U.S. shoppers kept on using their MasterCards in July even as uncertainty about the economy increased.
Spending with credit and debit cards bearing the company's logo rose about 12 percent in the U.S. compared with July 2010, Chief Financial Officer Martina Hund-Mejean of Mastercard Inc. said Wednesday.
About 2 points of that increase came from gas prices, which averaged about $1 per gallon higher than a year ago. Inflation also played a part in higher clothing and food costs, and more expensive luxury items due to record prices for gold and silver, she said.
Other increases came from expanding fees and surcharges that airlines charge, and increased spending in restaurants and hotels, the CFO said during an interview.
Spending was slowing down at this time a year ago.
Still, there is an apparent split in the consumer base.
"We have two types of consumers in the United States," Hund-Mejean said during a conference call to discuss the company's second-quarter results. Those people who have a job and expect to keep it "feel that they can go out and do the spending that they need to do," she said. "Then, on the other hand, you have the consumer who is not quite as well off, who is not able to do it like that."
The July data follows a strong quarter for MasterCard in which its profit rose 33 percent as card holders kept reaching for their plastic during the spring months.
The results beat Wall Street expectations, and its shares rose $39.98, or 13.4 percent, to close at $338.47, after earlier touching a 52-week high of $340.42.
The payment processing company said net income rose to $608 million, or $4.76 per share, for the three months ended June 30, up from $458 million, or $3.49 per share, in the year-ago quarter. The number of outstanding shares fell by more than 2 percent, which had the effect of increasing earnings per share.
Revenue rose 22 percent to $1.67 billion from $1.37 billion a year ago. Acquisitions contributed about 3 percentage points to revenue growth.
Analysts, on average, were expecting earnings of $4.22 per share on revenue of $1.55 billion, according to data provided by FactSet.
MasterCard said the number of transactions it handled rose 17 percent during the quarter. On a dollar basis, total transactions reached $811 billion, versus $656 billion last year
Both credit and debit card use rose around the world.
In the U.S., credit card use rose 5.3 percent, while debit card use jumped 15 percent. That was helped by the additions of SunTrust Bank and Sovereign Bank as MasterCard issuers, which put more cards in the hands of consumers after the company lost some banks last year. All told, there were 3 million new credit card account holders, bringing the total in the U.S. to 146 million, and 11 million new debit card customers, bringing the total to 115 million.
Worldwide, credit card use rose 17 percent, while debit use surged 29 percent, with the highest growth coming from the Asia-Pacific-Middle East region, and Europe. International credit card accounts rose by 14 million to 459 million, while debit accounts rose by 38 million to 181 million.

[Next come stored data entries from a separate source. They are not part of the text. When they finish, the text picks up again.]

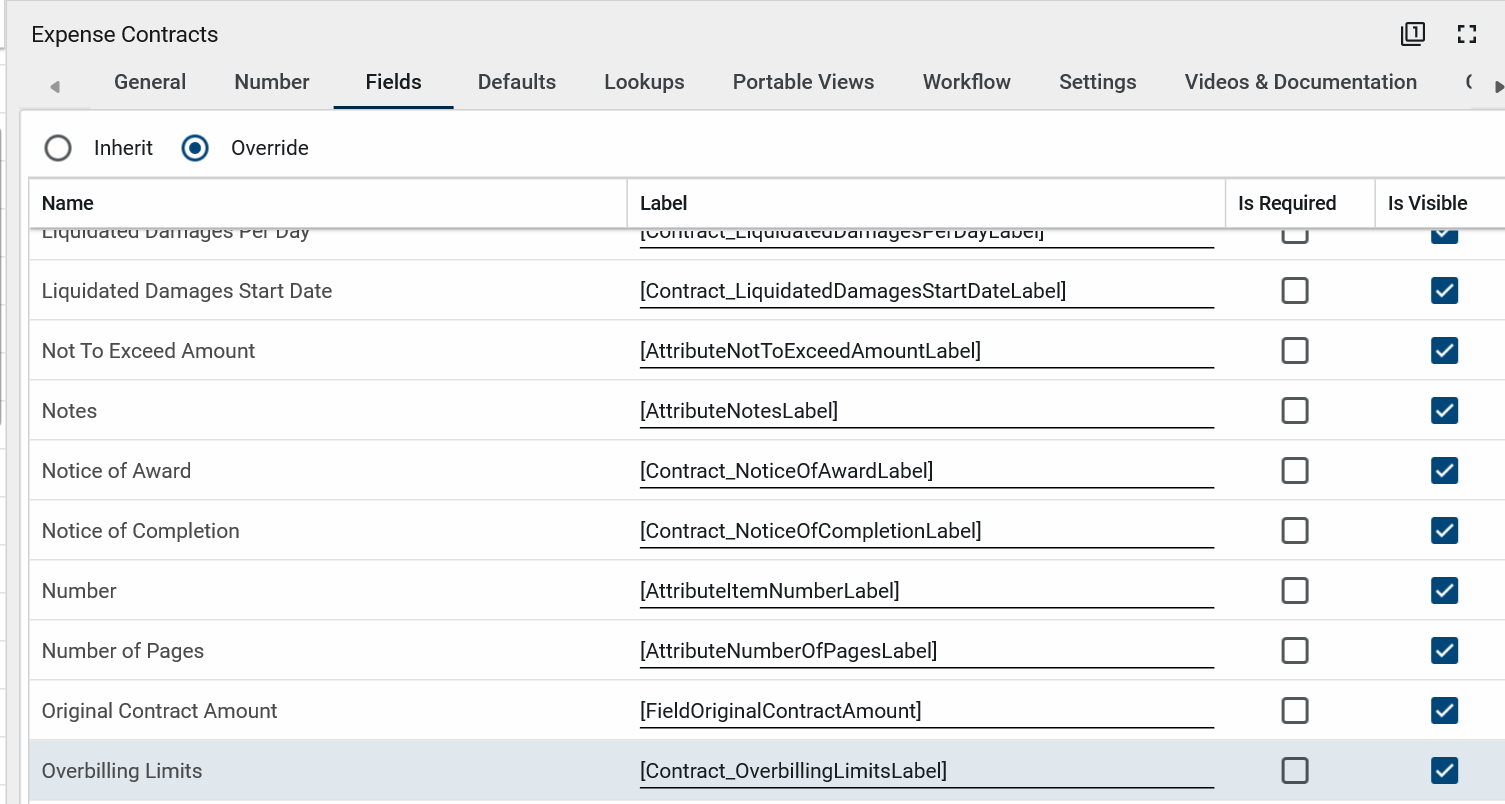Open the Videos & Documentation tab
Screen dimensions: 1505x804
1300,82
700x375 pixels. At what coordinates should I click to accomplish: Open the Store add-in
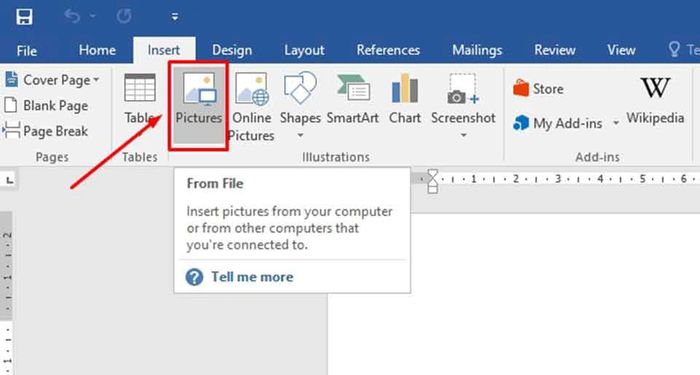[538, 88]
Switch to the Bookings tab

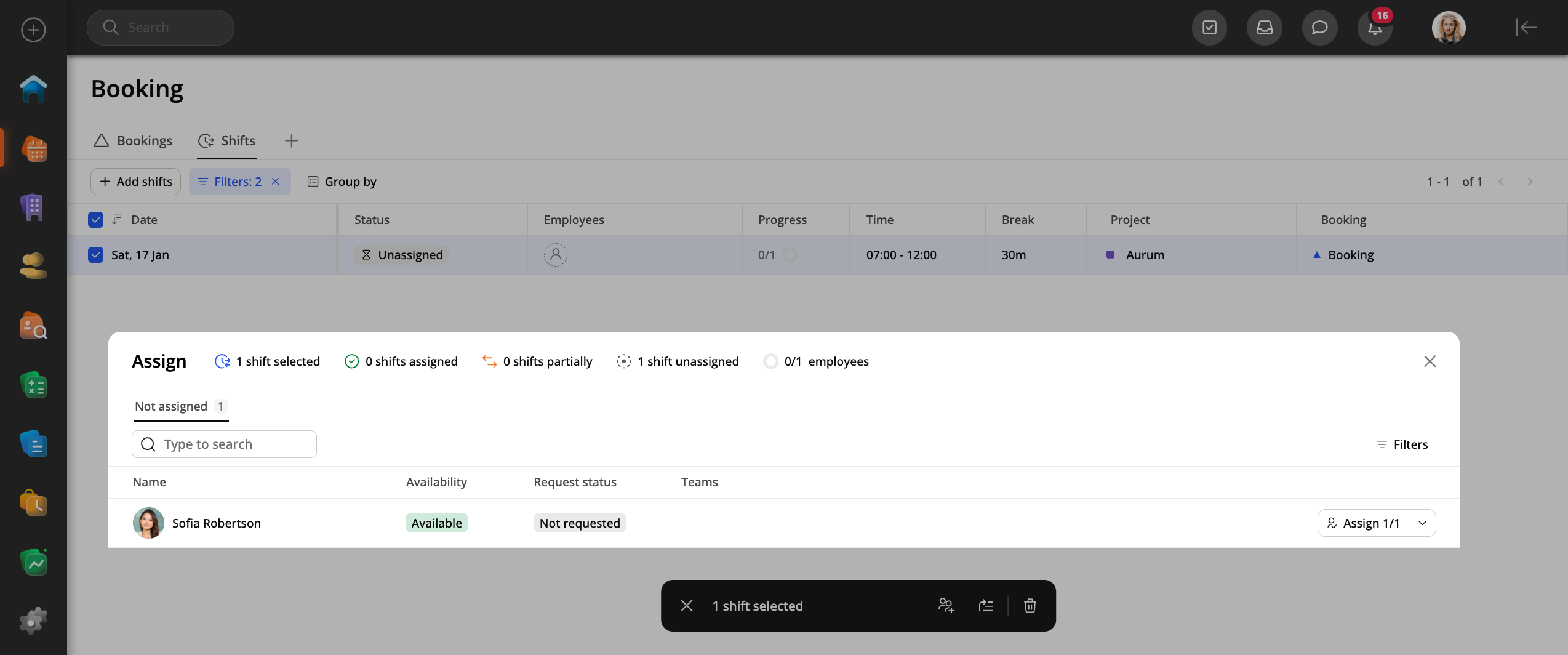pos(134,141)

About 60 percent of MasterCard's revenue comes from outside the U.S., so international growth is important to the Purchase N.Y.-based company's results.
The international growth numbers did show a benefit from currency rates, he said, but even if that is taken out, growth overseas was very strong. "They absolutely crushed, the numbers look fantastic," he said.
Operating expenses jumped 21 percent, with about 7 percent of that increase due to costs related to acquisitions. The company is also spending on new technologies like mobile payments, including contactless payments and the Google Wallet.
During the call, the company offered broad guidelines on its strategy for dealing with new federal regulations on the fees charged to retailers for processing debit transactions and on giving merchants choice of which network handles those transactions.
But unlike rival Visa Inc., MasterCard did not reveal specifics on changing prices or how it plans to lure more retailers to use its network.
"There's still a lot of moving pieces that need to play out," said Chris McWilton, the company's U.S. regional president. He noted that MasterCard's smaller share of the U.S. debit market puts it in a different competitive situation than Visa, which has a much larger debit card business. "We will be looking at strategic, surgical opportunities," McWilton said, later adding, "A deal-specific approach is needed to give us the flexibility to navigate all the complexities."